Son niños con dificultad para recordar información: por ejemplo, si les mandas tres cosas, solo se acuerdan de la primera o la última. Relacionado con esto se encuentra la planificación y organización: tienen dificultad para calcular el tiempo que necesitan para hacer una tarea, les cuesta poner por escrito sus ideas o se agobian en tareas extensas. Esas tareas pueden desprender una ejecución descuidada: mala caligrafía, falta de revisión, errores por descuido. La organización de materiales indica que frecuentemente olvidan llevar a casa las tareas del colegio, entregar los deberes —aunque los hayan hecho— o incluso encontrar sus cosas. Se impulsan por la curiosidad y el significado. Cuando el aprendizaje carece de reto, aparecen la frustración y el aburrimiento, fácilmente confundidos con desatención. Además, suelen mostrar hipersensibilidad emocional y reaccionan con intensidad ante la incoherencia o la injusticia, lo que puede parecer impulsividad, pero refleja profundidad afectiva.
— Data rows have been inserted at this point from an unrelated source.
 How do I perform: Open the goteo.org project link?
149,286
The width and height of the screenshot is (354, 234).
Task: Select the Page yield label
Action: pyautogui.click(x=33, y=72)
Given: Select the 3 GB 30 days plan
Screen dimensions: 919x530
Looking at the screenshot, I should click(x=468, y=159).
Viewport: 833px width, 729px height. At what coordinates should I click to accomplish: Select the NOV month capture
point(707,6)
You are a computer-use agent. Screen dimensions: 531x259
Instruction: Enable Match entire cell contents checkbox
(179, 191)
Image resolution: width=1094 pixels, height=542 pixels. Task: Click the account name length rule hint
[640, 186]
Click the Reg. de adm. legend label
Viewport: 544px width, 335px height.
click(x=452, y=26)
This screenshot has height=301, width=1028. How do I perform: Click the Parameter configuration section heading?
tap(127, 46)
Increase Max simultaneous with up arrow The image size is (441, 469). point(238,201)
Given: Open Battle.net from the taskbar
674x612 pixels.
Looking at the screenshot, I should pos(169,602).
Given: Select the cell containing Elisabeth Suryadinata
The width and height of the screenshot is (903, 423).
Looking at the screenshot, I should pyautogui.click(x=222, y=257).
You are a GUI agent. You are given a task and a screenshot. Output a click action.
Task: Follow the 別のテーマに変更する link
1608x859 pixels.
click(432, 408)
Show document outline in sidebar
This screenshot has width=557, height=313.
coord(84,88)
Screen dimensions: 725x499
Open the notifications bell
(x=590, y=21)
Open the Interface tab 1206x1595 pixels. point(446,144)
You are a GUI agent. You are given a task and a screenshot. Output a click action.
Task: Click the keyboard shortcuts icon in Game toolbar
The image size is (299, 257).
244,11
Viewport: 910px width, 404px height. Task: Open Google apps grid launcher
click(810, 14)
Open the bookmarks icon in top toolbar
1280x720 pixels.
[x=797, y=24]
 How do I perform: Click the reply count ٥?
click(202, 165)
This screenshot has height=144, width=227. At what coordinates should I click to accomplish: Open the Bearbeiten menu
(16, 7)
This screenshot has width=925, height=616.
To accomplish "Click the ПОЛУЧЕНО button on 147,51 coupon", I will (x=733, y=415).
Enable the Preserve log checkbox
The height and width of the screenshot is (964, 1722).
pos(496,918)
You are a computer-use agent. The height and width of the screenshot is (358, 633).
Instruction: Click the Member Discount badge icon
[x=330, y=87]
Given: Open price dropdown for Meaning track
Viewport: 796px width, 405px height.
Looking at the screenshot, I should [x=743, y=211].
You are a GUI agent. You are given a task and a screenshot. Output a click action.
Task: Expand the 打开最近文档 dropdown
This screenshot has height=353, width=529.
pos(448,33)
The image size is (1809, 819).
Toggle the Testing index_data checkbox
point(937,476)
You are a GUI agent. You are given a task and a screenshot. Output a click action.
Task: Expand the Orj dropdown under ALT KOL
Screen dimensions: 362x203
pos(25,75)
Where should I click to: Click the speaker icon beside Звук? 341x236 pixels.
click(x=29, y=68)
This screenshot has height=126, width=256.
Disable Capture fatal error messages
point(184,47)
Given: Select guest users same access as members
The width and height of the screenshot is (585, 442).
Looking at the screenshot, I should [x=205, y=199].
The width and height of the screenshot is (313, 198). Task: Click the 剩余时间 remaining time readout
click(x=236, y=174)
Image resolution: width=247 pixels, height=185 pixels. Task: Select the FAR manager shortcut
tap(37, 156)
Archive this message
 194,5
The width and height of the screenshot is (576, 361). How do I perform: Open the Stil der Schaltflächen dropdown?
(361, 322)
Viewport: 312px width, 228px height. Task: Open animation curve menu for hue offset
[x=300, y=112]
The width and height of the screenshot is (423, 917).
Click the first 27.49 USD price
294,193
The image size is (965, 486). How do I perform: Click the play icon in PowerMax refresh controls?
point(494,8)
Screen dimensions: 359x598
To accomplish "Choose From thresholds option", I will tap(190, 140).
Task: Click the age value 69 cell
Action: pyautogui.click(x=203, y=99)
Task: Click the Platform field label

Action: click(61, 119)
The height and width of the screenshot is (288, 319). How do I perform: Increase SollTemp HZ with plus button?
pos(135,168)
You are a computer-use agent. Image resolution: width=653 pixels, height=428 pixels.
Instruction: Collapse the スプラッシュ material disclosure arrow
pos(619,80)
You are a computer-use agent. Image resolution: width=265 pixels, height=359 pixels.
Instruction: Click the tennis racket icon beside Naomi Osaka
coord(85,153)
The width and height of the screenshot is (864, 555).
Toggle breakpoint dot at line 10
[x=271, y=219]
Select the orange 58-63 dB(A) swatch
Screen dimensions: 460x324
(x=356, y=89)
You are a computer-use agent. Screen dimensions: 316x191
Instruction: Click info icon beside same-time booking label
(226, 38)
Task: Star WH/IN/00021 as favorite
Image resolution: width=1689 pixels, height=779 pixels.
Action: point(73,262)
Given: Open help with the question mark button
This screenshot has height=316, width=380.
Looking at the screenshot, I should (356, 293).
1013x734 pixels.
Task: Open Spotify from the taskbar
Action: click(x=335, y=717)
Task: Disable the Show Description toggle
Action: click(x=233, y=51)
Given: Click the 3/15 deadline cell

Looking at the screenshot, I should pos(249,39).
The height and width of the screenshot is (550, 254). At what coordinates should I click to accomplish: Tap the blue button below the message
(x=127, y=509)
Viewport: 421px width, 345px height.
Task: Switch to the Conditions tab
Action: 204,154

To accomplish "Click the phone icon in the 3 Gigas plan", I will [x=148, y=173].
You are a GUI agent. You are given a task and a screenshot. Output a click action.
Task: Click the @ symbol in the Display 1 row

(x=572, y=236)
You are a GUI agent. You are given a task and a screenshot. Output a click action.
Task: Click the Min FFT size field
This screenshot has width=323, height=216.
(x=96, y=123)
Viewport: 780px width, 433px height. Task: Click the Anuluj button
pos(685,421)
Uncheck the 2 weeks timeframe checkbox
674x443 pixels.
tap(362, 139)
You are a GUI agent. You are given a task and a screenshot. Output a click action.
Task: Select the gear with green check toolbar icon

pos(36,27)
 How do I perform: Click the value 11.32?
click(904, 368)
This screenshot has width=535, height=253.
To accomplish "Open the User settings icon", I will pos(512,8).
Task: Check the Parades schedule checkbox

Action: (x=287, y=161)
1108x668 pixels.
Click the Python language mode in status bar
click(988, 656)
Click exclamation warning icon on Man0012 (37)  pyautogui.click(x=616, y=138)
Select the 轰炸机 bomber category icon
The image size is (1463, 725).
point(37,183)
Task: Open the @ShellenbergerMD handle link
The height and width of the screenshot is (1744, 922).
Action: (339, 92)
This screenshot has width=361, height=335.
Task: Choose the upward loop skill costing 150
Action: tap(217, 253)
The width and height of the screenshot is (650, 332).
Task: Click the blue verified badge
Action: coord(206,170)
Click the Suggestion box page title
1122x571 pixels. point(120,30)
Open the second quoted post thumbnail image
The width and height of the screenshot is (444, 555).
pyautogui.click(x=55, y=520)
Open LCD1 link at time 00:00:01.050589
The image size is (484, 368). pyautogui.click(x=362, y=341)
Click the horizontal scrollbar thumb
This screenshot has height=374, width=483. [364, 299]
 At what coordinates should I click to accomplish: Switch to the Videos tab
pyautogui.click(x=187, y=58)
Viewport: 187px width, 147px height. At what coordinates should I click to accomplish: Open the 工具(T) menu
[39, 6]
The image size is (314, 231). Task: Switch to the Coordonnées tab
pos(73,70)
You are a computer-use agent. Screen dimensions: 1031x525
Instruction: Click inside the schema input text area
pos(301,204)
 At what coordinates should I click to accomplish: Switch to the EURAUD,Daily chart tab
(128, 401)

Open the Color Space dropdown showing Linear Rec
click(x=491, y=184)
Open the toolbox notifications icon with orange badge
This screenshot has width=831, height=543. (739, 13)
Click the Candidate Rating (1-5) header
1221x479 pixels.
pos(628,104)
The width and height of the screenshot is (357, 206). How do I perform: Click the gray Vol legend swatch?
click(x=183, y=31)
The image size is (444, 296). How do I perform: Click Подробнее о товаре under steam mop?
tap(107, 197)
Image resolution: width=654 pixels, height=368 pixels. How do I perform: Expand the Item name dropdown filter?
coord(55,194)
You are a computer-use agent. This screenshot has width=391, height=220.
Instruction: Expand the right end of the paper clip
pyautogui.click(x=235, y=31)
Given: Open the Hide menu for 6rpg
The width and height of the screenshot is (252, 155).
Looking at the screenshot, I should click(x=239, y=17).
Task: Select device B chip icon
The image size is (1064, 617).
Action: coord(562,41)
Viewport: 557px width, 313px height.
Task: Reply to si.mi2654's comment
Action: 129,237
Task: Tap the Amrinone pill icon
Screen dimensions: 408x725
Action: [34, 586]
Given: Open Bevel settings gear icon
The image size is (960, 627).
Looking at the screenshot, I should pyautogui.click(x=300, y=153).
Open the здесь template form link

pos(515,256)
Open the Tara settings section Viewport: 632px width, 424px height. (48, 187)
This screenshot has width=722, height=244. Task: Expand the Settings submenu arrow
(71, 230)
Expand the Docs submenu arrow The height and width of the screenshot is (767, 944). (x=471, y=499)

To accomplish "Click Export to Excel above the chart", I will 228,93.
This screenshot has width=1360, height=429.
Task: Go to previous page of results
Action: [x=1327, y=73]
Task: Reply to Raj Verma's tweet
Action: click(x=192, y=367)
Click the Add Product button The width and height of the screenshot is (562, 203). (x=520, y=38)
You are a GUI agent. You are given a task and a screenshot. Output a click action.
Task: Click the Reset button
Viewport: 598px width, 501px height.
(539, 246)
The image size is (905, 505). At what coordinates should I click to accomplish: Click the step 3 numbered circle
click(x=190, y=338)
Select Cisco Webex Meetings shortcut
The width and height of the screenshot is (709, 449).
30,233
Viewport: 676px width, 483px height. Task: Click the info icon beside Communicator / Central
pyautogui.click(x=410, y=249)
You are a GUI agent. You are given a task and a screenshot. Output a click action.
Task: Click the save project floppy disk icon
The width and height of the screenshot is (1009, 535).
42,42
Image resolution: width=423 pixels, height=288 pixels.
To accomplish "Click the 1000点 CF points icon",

El sobrediagnóstico del TDAH en alumnos con ACI conduce a la medicación innecesaria y al etiquetado clínico, lo que oculta el potencial del niño. Se pierde la oportunidad de ajustar el entorno educativo a su ritmo y se fomenta la desmotivación. Muchos adolescentes con sobredotación llegan a la consulta con la sensación de que son el problema.

No se trata de negar diagnósticos, sino de afinar la mirada. La evaluación debe analizar la atención situacional, la motivación, el perfil cognitivo y la forma de aprendizaje. Es esencial observar si la inatención es generalizada o depende del contexto, y si la inquietud responde a curiosidad o a dificultad de control. El diagnóstico riguroso requiere distinguir el déficit estructural de la diferencia situacional y motivacional.

El reto no es diagnosticar más o menos, sino mejor. Confundir la alta capacidad intelectual con un trastorno genera heridas emocionales. Cuando un niño muy capaz es tratado como un problema, el mensaje implícito es devastador: “No está bien ser como eres”. Comprender las altas capacidades implica cambiar la mirada: del déficit a la diferencia, de la patología al potencial.